Close my eyes and take deep breaths - This is the first thing I do when I start to feel anxious. However doing this for too long leaves me feeling dizzy and I start hyperventilating instead. So what I like to do is to take a few deep breaths, then breathe like I normally would and then do the deep breaths again.

Try to take my mind of it - I know this is a lot easier said than done, but trying to not think about how you're feeling and focus on something else (in my case it would be to read) is one the things that helps me stay calm. I sometimes try to fool myself into thinking that "No, it's not tomorrow I have to go do that thing, no no, it's next week! Far far away". And other times I try to just go with it and if it doesn't work out and I don't feel well enough I don't have to go. I always try to get to where I'm going though. Otherwise I know it would leave me feeling the exact same way I did last time and then I would feel like I'd already used up my "didn't go" ticket.
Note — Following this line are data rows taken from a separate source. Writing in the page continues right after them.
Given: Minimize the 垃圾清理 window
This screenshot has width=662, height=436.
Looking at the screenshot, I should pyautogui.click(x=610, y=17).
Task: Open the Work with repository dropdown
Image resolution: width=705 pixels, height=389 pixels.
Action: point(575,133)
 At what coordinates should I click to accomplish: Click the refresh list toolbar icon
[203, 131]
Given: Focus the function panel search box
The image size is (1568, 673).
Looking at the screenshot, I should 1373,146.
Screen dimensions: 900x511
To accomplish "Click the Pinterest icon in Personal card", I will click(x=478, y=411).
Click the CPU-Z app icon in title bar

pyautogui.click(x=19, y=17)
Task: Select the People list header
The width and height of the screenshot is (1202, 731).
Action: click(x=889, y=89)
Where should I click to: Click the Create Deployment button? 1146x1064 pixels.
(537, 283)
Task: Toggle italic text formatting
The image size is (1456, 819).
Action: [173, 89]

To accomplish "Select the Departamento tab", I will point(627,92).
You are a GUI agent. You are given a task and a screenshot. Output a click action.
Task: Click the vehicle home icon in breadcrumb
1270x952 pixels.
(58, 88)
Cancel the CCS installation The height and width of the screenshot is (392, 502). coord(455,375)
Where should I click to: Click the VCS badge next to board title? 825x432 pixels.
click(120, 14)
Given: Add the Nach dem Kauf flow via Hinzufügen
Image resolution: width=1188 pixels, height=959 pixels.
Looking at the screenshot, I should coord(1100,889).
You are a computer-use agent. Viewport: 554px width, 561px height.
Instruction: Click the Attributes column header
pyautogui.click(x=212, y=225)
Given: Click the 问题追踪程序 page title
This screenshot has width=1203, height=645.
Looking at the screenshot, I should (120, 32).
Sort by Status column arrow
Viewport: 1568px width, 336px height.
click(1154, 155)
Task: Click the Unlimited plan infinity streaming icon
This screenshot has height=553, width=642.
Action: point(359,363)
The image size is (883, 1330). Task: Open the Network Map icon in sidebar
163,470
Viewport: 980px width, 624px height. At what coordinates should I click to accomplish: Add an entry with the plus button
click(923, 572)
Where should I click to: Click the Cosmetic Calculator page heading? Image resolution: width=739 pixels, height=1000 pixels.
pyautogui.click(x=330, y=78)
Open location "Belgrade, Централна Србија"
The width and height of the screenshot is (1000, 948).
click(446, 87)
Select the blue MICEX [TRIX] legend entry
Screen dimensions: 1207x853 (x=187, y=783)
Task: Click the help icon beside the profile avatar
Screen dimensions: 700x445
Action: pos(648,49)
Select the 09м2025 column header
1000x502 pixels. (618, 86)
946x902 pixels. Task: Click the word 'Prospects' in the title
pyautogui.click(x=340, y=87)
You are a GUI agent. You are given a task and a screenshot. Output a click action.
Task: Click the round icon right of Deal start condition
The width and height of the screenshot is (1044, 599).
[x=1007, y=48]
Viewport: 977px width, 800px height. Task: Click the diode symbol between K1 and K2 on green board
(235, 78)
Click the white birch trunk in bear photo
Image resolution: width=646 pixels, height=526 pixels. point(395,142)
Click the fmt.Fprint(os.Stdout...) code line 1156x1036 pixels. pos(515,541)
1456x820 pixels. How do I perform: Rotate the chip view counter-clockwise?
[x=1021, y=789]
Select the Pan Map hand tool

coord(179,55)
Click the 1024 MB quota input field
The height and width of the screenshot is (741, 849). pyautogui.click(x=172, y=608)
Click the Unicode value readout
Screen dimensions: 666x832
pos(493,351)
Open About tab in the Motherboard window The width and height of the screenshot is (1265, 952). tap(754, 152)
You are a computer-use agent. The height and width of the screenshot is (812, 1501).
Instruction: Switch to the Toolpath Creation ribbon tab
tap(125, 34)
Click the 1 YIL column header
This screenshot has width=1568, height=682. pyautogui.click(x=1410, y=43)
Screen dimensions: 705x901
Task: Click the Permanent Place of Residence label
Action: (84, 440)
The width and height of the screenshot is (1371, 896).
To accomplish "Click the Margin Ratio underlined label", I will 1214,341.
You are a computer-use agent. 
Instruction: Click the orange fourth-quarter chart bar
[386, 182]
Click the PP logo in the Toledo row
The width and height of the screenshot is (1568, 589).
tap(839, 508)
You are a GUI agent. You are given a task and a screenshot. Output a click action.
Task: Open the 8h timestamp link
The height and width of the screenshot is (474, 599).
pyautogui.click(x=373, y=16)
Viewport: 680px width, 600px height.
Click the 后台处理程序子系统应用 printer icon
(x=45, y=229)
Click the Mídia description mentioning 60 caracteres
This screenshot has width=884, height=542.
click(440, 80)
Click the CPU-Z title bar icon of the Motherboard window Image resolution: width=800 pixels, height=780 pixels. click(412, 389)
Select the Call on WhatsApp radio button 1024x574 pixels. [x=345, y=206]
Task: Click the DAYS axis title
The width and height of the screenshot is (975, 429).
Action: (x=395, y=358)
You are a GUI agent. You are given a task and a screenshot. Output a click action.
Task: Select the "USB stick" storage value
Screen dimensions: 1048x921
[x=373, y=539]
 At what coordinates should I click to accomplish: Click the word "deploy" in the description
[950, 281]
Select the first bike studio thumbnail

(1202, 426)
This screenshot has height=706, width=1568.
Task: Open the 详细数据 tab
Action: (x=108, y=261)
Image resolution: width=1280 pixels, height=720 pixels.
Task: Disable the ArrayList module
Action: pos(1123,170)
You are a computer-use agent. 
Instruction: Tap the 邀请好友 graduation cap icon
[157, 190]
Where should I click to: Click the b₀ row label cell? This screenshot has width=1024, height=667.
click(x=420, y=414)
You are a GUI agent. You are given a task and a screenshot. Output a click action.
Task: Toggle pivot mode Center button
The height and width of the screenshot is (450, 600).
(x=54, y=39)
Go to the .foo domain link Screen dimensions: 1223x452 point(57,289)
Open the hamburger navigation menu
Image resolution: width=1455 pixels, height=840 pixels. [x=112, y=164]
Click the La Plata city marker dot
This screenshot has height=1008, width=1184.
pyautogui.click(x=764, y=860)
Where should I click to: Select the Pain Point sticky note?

Remove myself from the situation - Whenever I'm having an anxiety attack I don't like to be surrounded by other people. If I'm at home I'll go in my bedroom and if I'm at work I'll go in the backroom. I think the reason for why I feel so trapped in vehicles whilst having an anxiety attack is because I know I won't be able to leave. I mean, I couldn't very well just up and leave the car if we're on the motorway could I now.

Making planes - Having more than one thing planned on the same day stresses me out. A couple of weeks ago I had both an appointment at the hairdresser and the dentist and I had to reschedule one of them as this was just not working out for me. (Guess which one I picked). I always try to schedule any appointments that I have on separate days as I know I would probably just end up feeling overwhelmed in the end.

I know I haven't told many people about this blog, but if you happen to stumble upon this blog post and have gone through or are going through a similar thing please leave a comment. Also, I hope this has been helpful even if you're not in this situation, and maybe now understand how people who suffer from anxiety might be feeling. Thank you for reading!

Hope everyone's having a good, non stressful week!